*Given instruction*
Copy every line of the listing below word for word, leaving out the pictures.

*Recorded information*
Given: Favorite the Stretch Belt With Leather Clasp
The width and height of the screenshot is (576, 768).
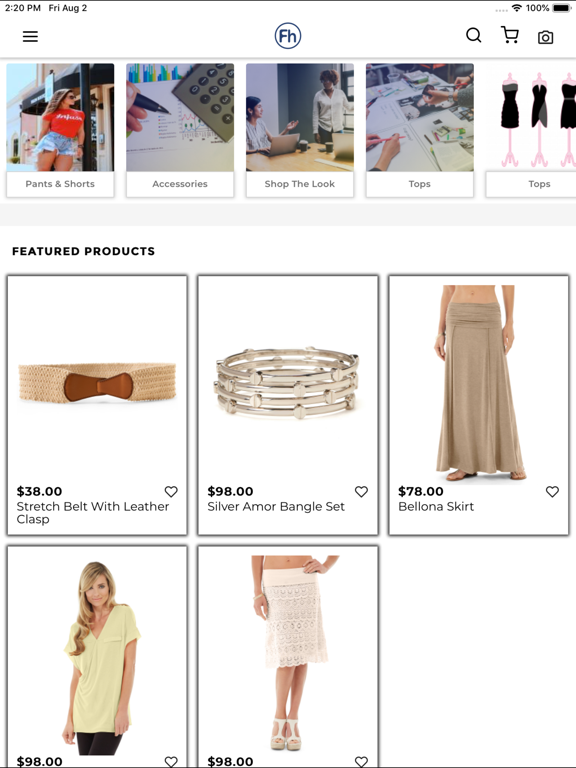Looking at the screenshot, I should (171, 491).
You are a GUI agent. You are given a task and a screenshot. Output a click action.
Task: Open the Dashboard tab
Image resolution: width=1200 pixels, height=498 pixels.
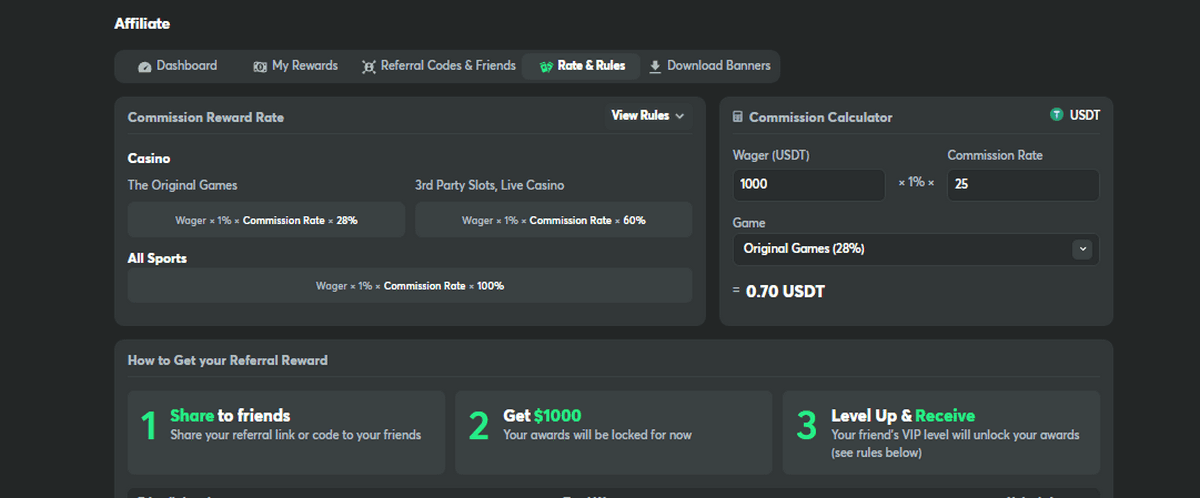click(186, 66)
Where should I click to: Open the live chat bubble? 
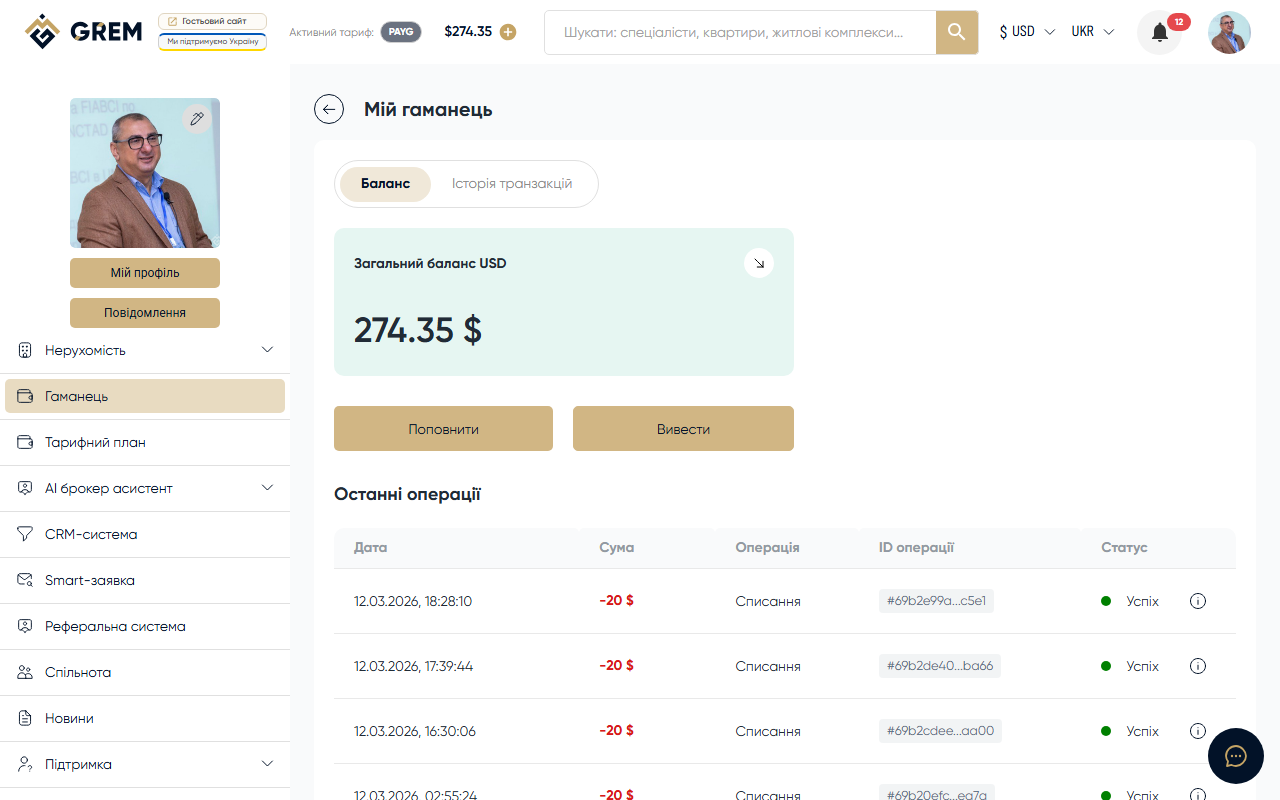coord(1235,755)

*Answer for this exercise*
Given: Favorite the Stretch Belt With Leather Clasp
The width and height of the screenshot is (576, 768).
Looking at the screenshot, I should (171, 491).
You are a GUI agent. You are given a task and a screenshot. Output a click action.
Task: Open the Dashboard tab
Image resolution: width=1200 pixels, height=498 pixels.
click(186, 66)
Where should I click to: Open the live chat bubble? 
coord(1235,755)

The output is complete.